"It's not just Murakami but also the shadow of Borges that hovers over this mesmerizing book... [and] one may detect a slight bow to the American macabre of E.A. Poe. Ogawa stands on the shoulders of giants, as another saying goes. But this collection may linger in your mind -- it does in mine -- as a delicious, perplexing, absorbing and somehow singular experience." -- Alan Cheuse, NPR
Sinister forces collide---and unite a host of desperate characters---in this eerie cycle of interwoven tales from Yoko Ogawa, the critically acclaimed author of The Housekeeper and the Professor.

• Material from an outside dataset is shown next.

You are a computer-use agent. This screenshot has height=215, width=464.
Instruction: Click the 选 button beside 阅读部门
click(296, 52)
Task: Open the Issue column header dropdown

An aspiring writer moves into a new apartment and discovers that her landlady has murdered her husband. Elsewhere, an accomplished surgeon is approached by a cabaret singer, whose beautiful appearance belies the grotesque condition of her heart. And while the surgeon's jealous lover vows to kill him, a violent envy also stirs in the soul of a lonely craftsman. Desire meets with impulse and erupts, attracting the attention of the surgeon's neighbor---who is drawn to a decaying residence that is now home to instruments of human torture. Murderers and mourners, mothers and children, lovers and innocent bystanders---their fates converge in an ominous and darkly beautiful web.
Yoko Ogawa's Revenge is a master class in the macabre that will haunt you to the last page.
An NPR Best Book of 2013
Weaving together the morbid tales of 11 unnamed narrators, prolific Japanese author Ogawa (Hotel Iris), a Shirley Jackson Award winner, presents an intense rumination on the precariousness of interconnected lives. A jigsaw pleasure comes from anecdotes and details slipping into place between most stories, deepening characters and thematic resonance. In "Old Mrs. J," a struggling novelist recalls the antics of her next-door neighbor, who discovers "a carrot in the shape of a hand" in her garden. Later, the handless body of her ex-husband also turns up in the soil. "Sewing for the Heart" is an intricate character study examining the life of a bag maker commissioned by a woman whose vulnerable heart rests outside her chest: "It could fit in the palm of my hand. A pale pink membrane of delicate muscle tissue surrounded it. What extraordinary, breathtaking beauty!" The final story, "Poison Plants" ties up a lot of loose ends and includes a brief authorial transparency that helps seal the spartan collection. The thrills are sometimes cheap and the connections between stories membrane thin, but Ogawa makes it count with her precision and dedication to bringing the vision full-circle.